In essence the appointment of a protector provides a means of monitoring the actions of a trustee and checking that appropriate action is taken to preserve the trust fund. In order to carry out such functions, protectors may commonly be given “positive” powers such as the power to appoint and remove trustees and “negative” powers such as the right to withhold consent to capital distributions to beneficiaries. The role of a protector can, therefore, be a significant one in the context of the administration of a trust.
Protectors may be appointed to act in a fiduciary or non-fiduciary capacity. Where the settlor’s intention in this regard is not clear, one will need to look at the nature of the particular powers given. As a rule of thumb, protectors will commonly have fiduciary obligations even if this is not expressly stated in the trust documentation. This is not always the case, however, and where, for example, the protector is also a beneficiary that expectation may be reversed. In any event we have seen a number of cases where the elements that may or may not point to a fiduciary role are in contradiction to one another and the position can very easily become one of nuance.
Protectors can play an important role in ensuring dialogue between the parties that are interested in a trust. When the office works well, it can be a successful channel for maintaining harmony in the midst of competing interests or views. This can be particularly important, albeit potentially more difficult, following the death of a settlor.
Protectors’ powers mean that they can hold a large degree of influence over structures. Whilst this can undoubtedly be a positive factor, where the limitations of the role are not fully appreciated by those in office this can lead to significant problems for the administration of the trust. Such problems have been seen to materialise where, for example, a non-professional confidante of the settlor has been appointed and believes they are entitled to act in a quasi-trustee capacity.

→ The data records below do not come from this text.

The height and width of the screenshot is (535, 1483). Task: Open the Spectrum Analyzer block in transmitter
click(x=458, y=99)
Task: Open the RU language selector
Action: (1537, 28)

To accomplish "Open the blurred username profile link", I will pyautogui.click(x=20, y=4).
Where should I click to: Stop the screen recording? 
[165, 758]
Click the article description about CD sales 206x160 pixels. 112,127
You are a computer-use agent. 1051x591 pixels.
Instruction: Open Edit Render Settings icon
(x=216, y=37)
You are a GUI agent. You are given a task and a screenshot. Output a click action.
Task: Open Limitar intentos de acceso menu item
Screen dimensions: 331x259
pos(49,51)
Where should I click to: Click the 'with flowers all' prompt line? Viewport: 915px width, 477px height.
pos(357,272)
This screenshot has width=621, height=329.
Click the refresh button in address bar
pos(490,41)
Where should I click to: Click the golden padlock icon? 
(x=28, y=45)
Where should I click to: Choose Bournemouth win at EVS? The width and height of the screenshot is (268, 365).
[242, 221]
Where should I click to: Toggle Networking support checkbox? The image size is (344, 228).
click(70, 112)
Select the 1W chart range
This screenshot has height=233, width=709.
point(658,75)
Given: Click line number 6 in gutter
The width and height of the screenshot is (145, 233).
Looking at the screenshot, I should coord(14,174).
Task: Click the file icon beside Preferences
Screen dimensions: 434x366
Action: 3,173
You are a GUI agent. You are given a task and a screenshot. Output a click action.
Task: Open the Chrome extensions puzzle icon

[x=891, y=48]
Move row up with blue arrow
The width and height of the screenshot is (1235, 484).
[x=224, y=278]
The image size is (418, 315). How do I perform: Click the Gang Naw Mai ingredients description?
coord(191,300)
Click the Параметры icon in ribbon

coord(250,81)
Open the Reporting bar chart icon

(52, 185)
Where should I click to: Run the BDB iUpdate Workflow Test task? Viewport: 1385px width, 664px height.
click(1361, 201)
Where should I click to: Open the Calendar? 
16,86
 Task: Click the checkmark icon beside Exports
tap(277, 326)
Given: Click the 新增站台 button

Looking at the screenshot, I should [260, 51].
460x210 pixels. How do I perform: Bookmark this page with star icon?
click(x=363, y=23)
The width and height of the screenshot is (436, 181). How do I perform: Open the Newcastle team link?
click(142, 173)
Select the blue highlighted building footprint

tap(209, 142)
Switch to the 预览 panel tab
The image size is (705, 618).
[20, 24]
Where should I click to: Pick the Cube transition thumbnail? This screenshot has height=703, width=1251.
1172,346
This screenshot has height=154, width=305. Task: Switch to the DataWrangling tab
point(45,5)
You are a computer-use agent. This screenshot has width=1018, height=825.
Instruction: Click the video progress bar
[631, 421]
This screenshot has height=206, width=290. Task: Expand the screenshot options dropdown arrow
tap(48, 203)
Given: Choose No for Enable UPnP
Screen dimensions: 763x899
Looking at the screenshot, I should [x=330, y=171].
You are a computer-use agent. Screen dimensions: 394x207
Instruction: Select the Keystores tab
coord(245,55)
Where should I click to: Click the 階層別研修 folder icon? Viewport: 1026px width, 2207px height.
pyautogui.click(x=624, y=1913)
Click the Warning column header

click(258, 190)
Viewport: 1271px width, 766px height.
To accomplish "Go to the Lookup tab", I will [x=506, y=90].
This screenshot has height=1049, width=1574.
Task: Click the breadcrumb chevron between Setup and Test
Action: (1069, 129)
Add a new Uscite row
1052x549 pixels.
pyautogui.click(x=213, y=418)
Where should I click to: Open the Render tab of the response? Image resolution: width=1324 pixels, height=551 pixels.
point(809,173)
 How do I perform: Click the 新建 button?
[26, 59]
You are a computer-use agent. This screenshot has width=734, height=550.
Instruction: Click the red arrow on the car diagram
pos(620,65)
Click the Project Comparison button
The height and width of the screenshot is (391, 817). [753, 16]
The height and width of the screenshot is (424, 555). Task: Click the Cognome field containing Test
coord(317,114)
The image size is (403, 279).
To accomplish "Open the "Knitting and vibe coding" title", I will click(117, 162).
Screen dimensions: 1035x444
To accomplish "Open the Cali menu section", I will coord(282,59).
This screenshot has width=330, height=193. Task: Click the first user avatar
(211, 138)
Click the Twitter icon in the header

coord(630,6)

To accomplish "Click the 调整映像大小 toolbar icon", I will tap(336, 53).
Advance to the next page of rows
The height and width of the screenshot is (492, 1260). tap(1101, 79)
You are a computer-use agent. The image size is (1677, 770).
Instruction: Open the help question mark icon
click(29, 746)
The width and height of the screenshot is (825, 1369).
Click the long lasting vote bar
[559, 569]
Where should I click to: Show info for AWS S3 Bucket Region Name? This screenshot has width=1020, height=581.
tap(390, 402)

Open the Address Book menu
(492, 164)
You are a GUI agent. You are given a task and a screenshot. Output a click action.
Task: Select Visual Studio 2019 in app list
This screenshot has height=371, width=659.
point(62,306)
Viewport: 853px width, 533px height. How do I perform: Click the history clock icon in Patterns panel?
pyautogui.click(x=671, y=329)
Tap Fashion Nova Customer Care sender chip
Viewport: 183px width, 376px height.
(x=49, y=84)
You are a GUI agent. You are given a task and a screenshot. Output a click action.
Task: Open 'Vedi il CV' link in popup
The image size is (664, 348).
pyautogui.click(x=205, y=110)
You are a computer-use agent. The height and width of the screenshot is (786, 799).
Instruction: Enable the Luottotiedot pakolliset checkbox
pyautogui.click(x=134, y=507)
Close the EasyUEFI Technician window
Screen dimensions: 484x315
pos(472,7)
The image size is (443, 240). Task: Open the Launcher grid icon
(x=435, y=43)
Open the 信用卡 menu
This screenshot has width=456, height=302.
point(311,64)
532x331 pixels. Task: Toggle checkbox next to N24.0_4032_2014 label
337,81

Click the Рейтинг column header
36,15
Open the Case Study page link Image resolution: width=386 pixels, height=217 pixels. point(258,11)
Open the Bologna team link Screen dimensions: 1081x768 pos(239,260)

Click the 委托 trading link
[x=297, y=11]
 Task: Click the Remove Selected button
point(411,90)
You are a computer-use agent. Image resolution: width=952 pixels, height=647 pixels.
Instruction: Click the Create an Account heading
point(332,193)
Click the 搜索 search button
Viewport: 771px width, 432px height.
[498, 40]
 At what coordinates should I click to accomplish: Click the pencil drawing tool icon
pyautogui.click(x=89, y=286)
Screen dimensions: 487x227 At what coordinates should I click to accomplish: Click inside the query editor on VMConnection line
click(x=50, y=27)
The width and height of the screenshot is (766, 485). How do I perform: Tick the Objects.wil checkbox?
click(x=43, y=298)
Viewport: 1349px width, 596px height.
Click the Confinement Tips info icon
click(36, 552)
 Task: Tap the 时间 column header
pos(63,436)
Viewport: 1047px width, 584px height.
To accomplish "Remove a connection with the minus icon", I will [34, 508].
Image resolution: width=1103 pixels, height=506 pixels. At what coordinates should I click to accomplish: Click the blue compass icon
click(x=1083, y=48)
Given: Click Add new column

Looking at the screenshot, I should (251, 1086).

There are obvious reasons why it would not be appropriate for a trustee or beneficiaries to be able to remove a protector simply because a dispute has arisen. Where a protector has started to act in a matter that leads to a breakdown in trust and confidence, an extremely difficult position can, however, arise. Where such problems affect the ability of the trustee to act in the best interests of the beneficiaries there are steps that can be taken.
Parties should be mindful of the factors that the Court would consider in the context of an application to remove a protector. The threshold for removing a protector will naturally be a high one. It is a significant step to take and caution will be exercised by the Court before any order is made. Mutual hostility or distrust between the relevant parties will not suffice. A protector may quickly become unpopular as a result of decisions that do not find favour with beneficiaries or trustees and this would be no reason for a protector to step down or face forced removal.
The Courts will ultimately be guided by considerations over the welfare of the beneficiaries and the competent administration of the trust in their favour. Where a breakdown in relations has a significantly detrimental effect on the execution of the trusts and is likely to continue to do so, that would be a sufficient basis for the Court to exercise its discretion. It is not necessary that the protector bears the bulk of the responsibility for the breakdown in relations and the consequent difficulties caused for the trust, but such a situation will serve to fortify the conclusion that it is right for the protector to be removed.
Where circumstances of this nature arise, a protector would be well advised to walk before pushed. Where this does not happen, there is clarity on the circumstances in which the Court will exercise its jurisdiction to forcibly remove a protector. Whilst issues relevant to a protector’s indemnities can serve to temporarily cloud matters, in our experience the desired result can be achieved without recourse to the Court. In the majority of cases it should, therefore, be possible to limit legal costs through an early dialogue with a protector’s legal advisers.